## Problem statement
Please output the entries that follow exactly, without a single image.

**** Input records

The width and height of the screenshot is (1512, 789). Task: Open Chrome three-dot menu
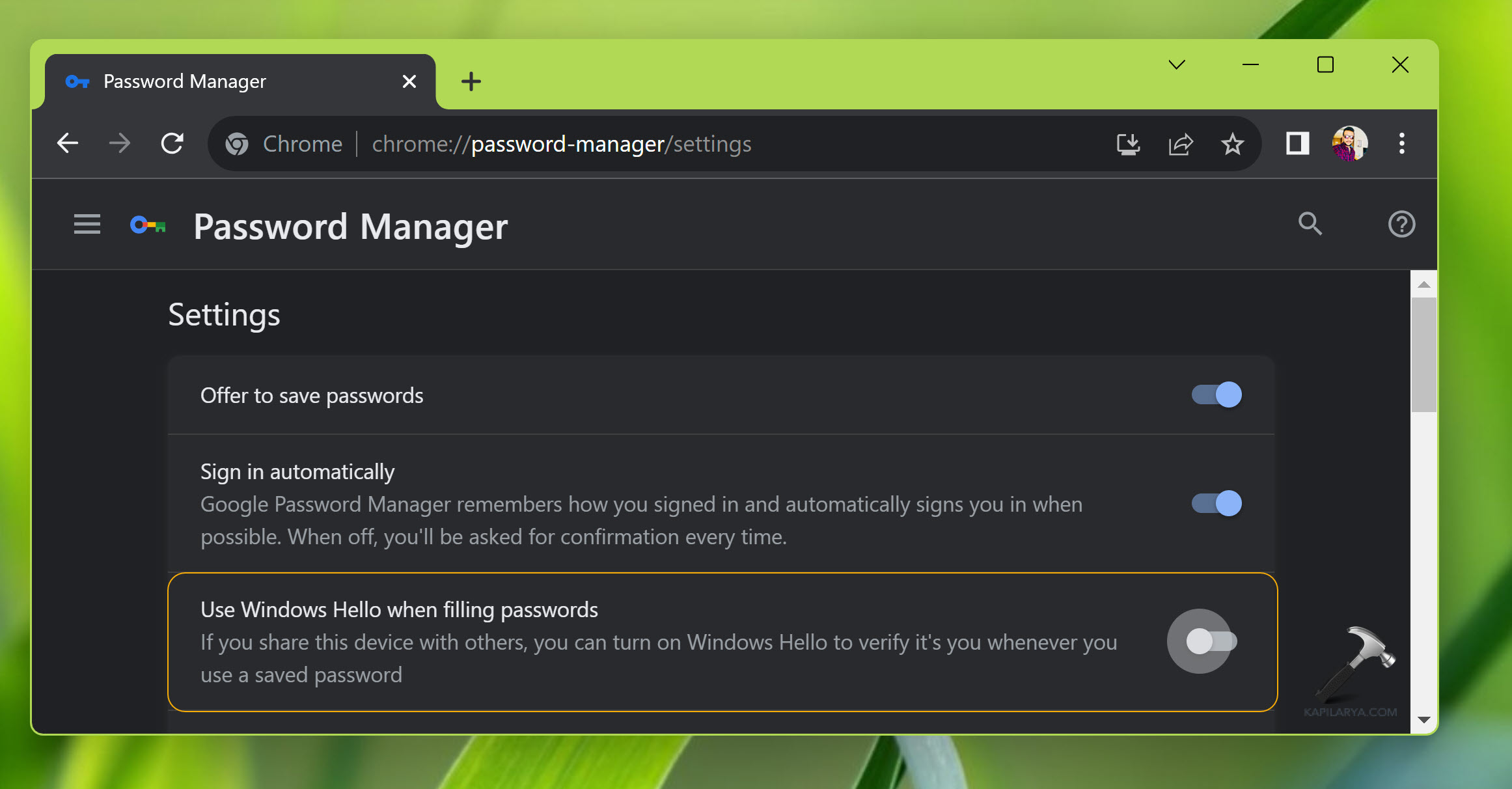(1401, 144)
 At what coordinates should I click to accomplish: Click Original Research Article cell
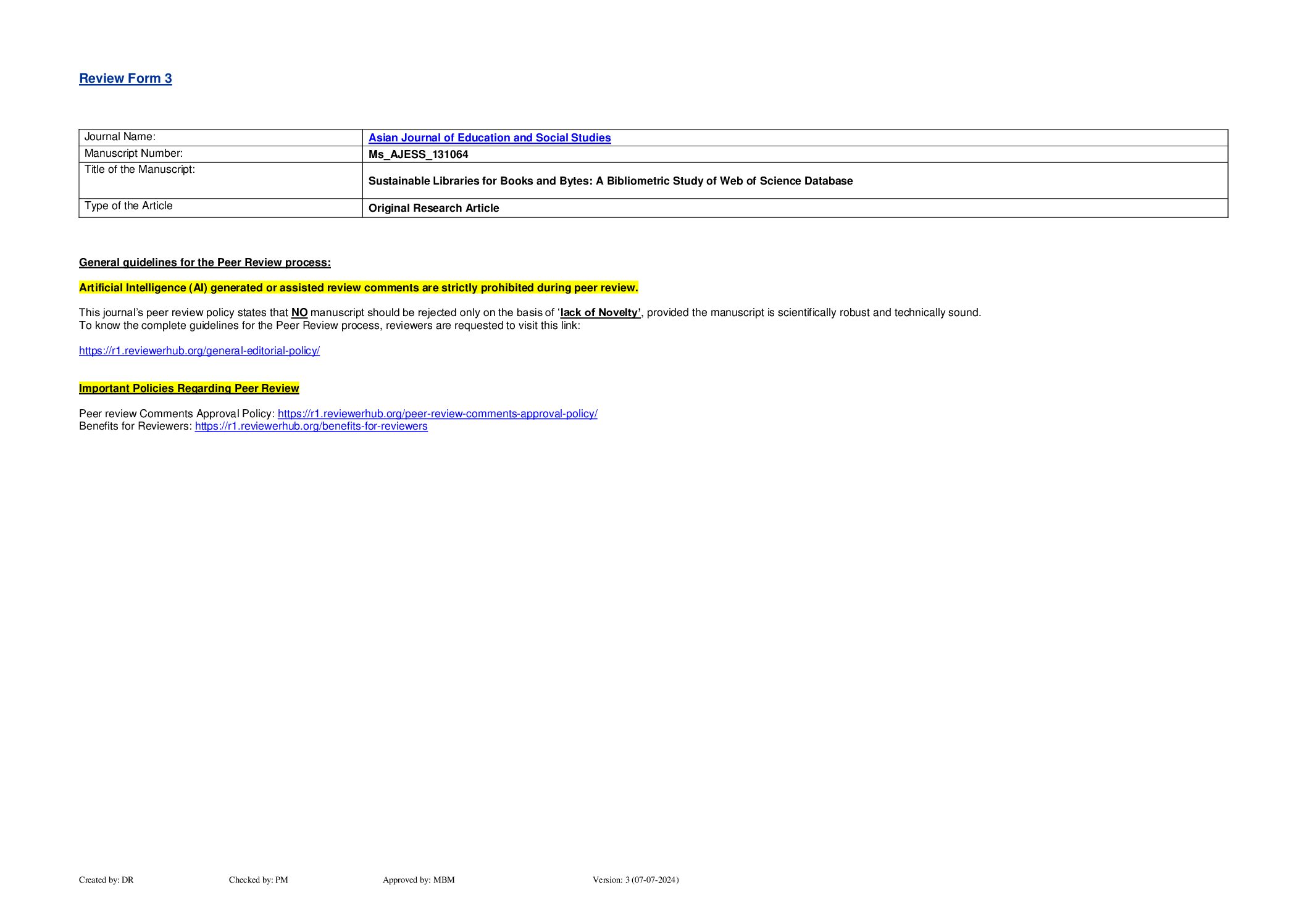pyautogui.click(x=433, y=208)
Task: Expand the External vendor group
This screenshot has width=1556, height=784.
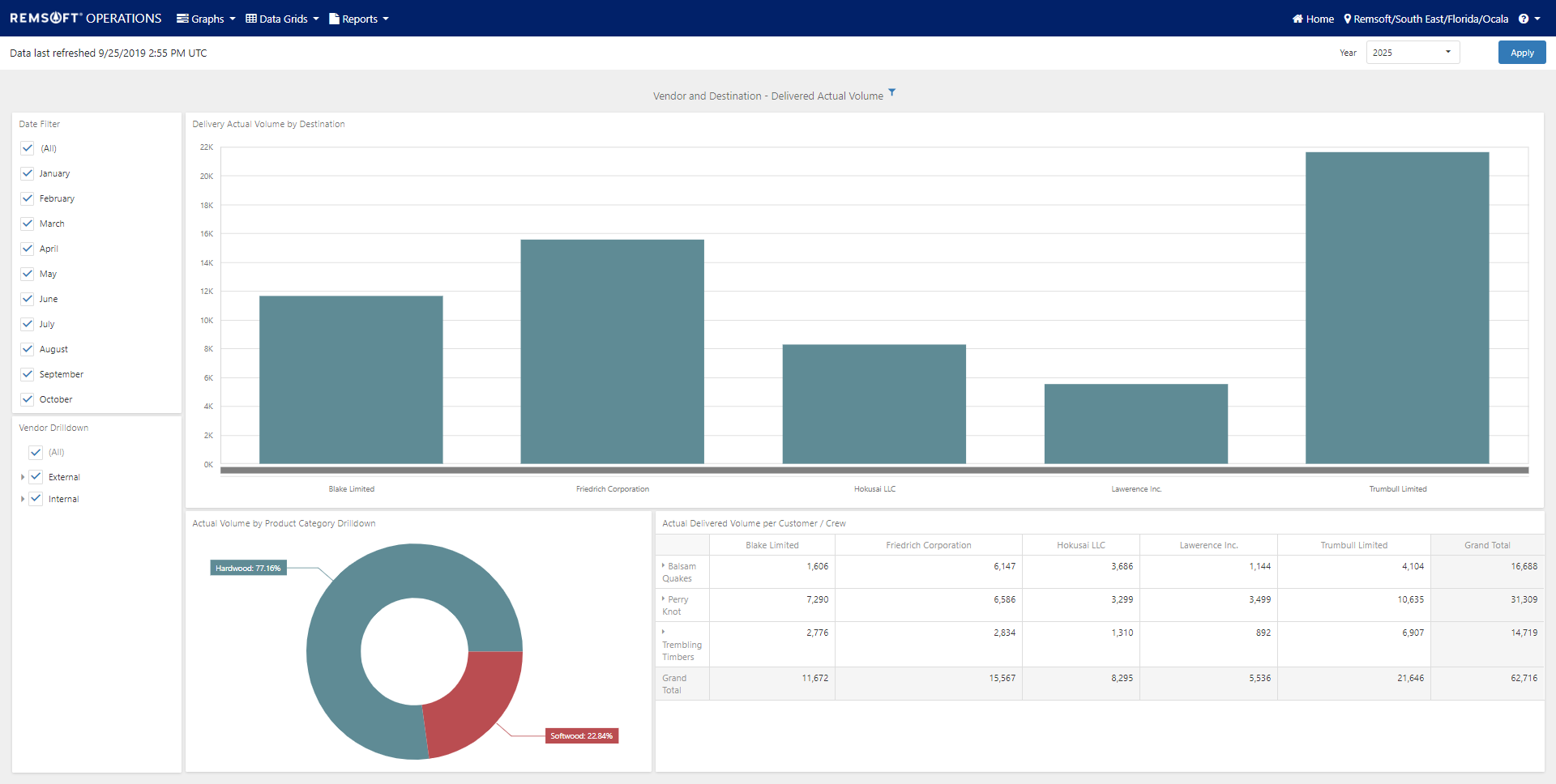Action: pyautogui.click(x=22, y=477)
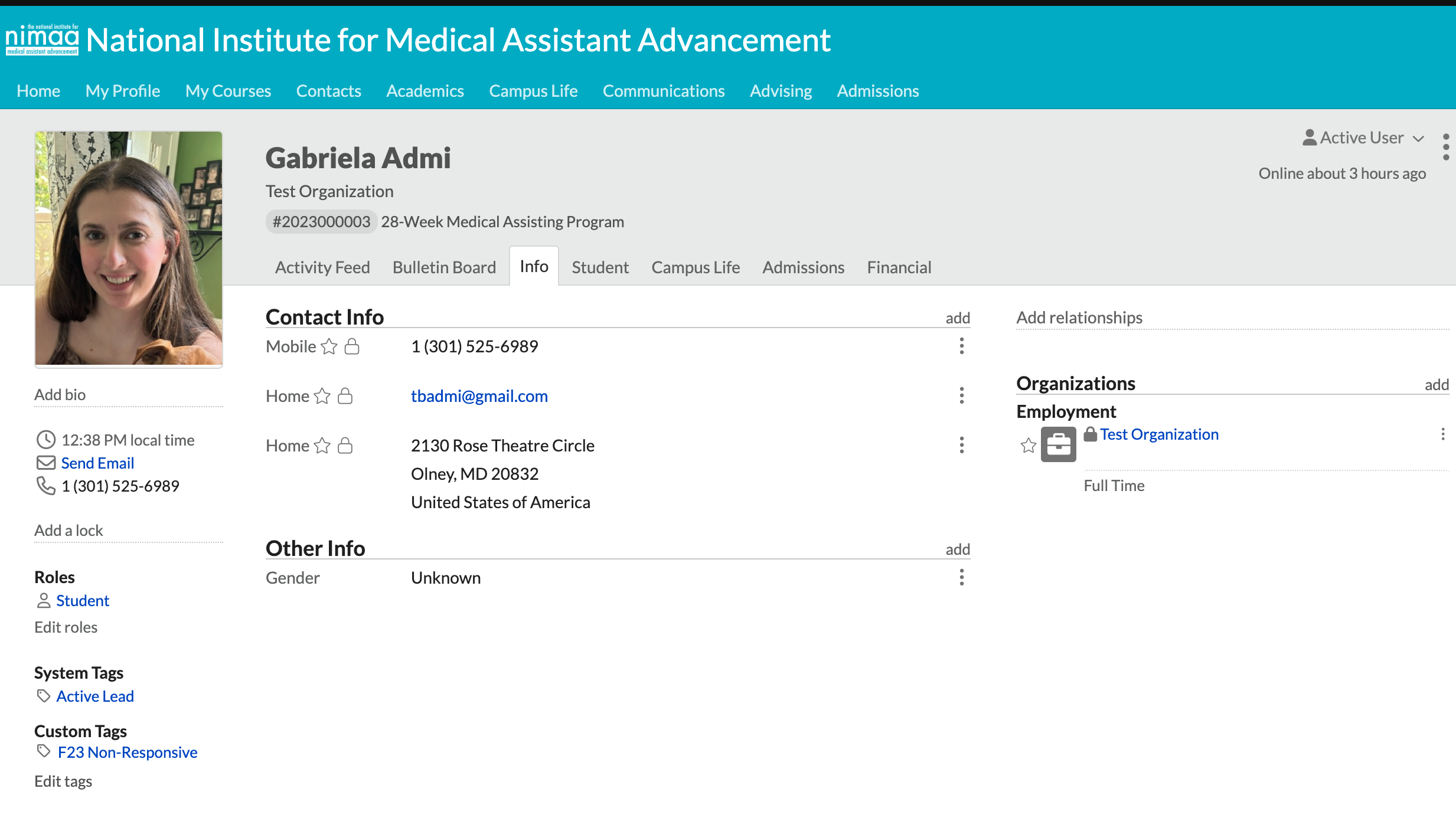This screenshot has height=818, width=1456.
Task: Open the Communications menu
Action: pyautogui.click(x=663, y=91)
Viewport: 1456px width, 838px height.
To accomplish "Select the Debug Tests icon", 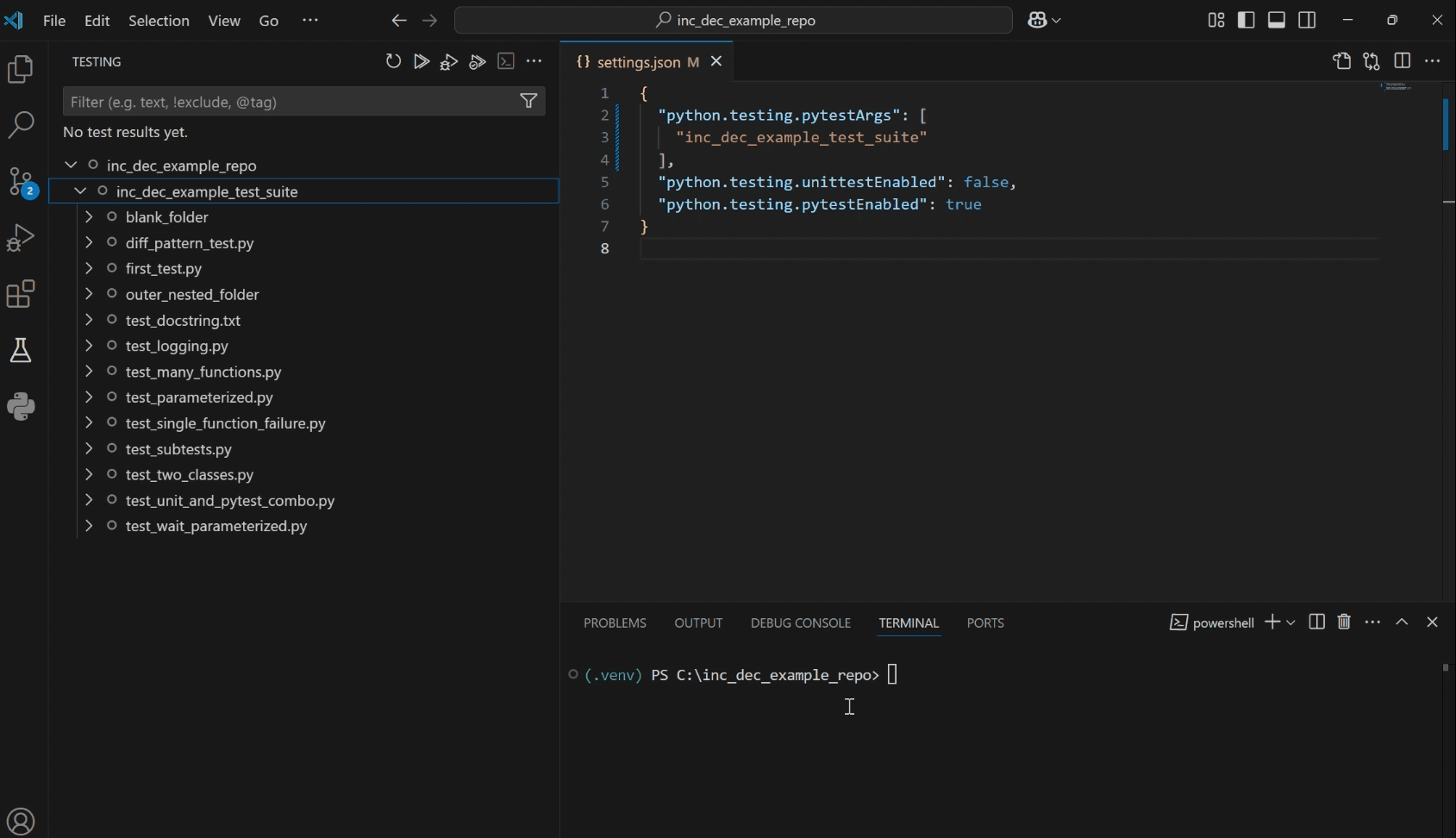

********

## Exercise result
The width and height of the screenshot is (1512, 789). Task: Open Chrome three-dot menu
(1401, 144)
 At what coordinates should I click to accomplish: Click Original Research Article cell
pyautogui.click(x=433, y=208)
Task: Expand the External vendor group
This screenshot has width=1556, height=784.
Action: pyautogui.click(x=22, y=477)
This screenshot has height=818, width=1456.
Task: Open the Communications menu
Action: pyautogui.click(x=663, y=91)
Viewport: 1456px width, 838px height.
To accomplish "Select the Debug Tests icon", 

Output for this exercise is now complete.